Creative Mess

Speaking of Creative Mess I am not particularly meaning heaps of spreadsheets, books, sketches and drafts of articles lying around all over our house, I am talking about the mess in my head.
I don’t know if you know the feeling of being torn between loving what you could do and hating the things you have to do, i.e. a job which is not even close to satisfying.

Yes, I am impatient. I have only about 1,5 years left until the end of my bachelor studies but at times like these, I am really struggling keeping a positive energy and motivation for my current “situation”. I know I should be glad to have a job where I have the opportunity to study in the first place, but sometimes I find it very hard to cope nevertheless. Being grateful is one thing, but being unhappy with what you do at the same time is another. This is the mess in my head I am talking about.

Luckily, I like the people I am working with which makes it a lot easier to cope than it would be with colleagues less nice. So fortunately, there are still a few factors which at least make it possible to, if not particularly liking it, don’t mind going to work. The one thing I still appreciate in my job is the fact that we are helping people, sometimes with great effort, sometimes with small gestures but it’s worth the grateful smile in the end every single time. But helping people is something I can – and will – still do, if I am no longer in this job.

However, the struggle remains. If I could do as I liked, I would have a job offering more flexibility and more challenge. I would work at home half of the week, on my own schedule. I would work on projects I would honestly enjoy and where I could use my creativity and humour for creating awesome articles, blogs, columns or PR-strategy for great products.
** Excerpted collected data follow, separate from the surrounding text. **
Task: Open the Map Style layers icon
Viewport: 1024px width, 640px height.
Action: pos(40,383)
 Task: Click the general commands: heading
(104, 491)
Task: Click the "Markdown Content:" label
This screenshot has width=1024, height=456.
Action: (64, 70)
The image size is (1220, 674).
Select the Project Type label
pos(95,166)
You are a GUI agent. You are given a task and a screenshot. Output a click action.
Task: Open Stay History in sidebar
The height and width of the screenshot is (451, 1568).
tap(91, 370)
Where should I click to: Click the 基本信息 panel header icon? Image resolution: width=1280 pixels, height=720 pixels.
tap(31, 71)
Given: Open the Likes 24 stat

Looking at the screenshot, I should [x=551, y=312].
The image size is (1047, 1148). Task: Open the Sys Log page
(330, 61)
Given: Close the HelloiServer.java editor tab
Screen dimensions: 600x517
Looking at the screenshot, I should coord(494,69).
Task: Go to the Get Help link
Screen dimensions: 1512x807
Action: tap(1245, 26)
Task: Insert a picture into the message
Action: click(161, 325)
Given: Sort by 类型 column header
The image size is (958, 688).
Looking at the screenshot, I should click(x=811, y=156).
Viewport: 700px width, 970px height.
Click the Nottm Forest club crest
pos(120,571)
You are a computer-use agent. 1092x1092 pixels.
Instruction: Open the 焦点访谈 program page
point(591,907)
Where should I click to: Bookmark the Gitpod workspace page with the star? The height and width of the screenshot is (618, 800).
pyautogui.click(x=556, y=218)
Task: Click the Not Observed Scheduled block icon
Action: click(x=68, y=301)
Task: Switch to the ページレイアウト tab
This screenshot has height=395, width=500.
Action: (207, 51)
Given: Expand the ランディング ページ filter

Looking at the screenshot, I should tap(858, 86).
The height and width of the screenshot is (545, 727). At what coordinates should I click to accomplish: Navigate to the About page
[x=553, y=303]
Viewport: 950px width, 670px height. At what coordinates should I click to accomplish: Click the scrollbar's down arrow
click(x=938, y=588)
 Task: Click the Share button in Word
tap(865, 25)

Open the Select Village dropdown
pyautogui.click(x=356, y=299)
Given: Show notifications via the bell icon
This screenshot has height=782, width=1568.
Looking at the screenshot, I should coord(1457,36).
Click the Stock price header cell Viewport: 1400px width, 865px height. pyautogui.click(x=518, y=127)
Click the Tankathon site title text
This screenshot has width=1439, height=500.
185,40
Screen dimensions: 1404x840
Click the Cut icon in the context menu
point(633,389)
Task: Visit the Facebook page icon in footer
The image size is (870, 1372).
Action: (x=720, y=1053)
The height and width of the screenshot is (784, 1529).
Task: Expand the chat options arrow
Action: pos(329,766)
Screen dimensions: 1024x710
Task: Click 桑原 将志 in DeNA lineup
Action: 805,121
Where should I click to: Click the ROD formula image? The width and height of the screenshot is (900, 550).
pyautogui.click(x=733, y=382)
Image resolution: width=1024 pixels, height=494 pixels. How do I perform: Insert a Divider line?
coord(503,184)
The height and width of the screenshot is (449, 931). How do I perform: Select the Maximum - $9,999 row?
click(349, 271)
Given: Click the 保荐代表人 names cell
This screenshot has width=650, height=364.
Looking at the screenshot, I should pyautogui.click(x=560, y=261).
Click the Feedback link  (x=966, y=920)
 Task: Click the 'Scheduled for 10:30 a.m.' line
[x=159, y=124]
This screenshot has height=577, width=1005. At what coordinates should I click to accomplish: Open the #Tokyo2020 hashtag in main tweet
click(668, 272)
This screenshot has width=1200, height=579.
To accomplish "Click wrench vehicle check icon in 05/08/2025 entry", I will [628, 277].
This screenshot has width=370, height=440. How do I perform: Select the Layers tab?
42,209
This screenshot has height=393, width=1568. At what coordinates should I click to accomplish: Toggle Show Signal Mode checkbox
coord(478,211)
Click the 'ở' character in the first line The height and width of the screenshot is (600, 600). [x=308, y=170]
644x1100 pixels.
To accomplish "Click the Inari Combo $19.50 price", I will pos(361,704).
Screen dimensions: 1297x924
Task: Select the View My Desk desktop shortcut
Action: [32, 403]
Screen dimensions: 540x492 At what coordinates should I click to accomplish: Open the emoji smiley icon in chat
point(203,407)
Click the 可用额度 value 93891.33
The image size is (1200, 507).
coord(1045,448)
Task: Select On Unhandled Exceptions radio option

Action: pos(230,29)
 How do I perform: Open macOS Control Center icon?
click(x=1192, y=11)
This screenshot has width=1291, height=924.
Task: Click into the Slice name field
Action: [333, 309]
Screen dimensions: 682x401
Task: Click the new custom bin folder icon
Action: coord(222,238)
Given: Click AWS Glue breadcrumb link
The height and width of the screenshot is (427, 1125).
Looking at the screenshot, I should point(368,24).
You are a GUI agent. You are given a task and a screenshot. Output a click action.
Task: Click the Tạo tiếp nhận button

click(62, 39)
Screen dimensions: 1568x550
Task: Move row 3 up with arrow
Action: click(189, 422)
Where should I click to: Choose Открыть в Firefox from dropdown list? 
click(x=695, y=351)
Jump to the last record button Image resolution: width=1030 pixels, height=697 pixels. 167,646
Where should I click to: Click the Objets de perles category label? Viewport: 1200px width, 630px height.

I like to picture myself in my future dream job, because it is one thing that helps me getting back my positive attitude by looking forward to it. Fact is, I have to be patient and find a way back to my inner peace. I am very grateful for having a supporting man in my life who makes it all a lot easier. Yes, sometimes he needs to be harsh to make me hear him out, but that’s the way proven the right one over the past years. A so called kick in the ass has never failed its purpose to put everything back into the right perspective. 😉

In the end, I have to sit it out until I am properly trained to take up my dream job. However, be assured I am going to make the best out of the remaining time, most likely filling it with activities like climbing, running, hiking, writing, reading and…. Oh, yes: studying!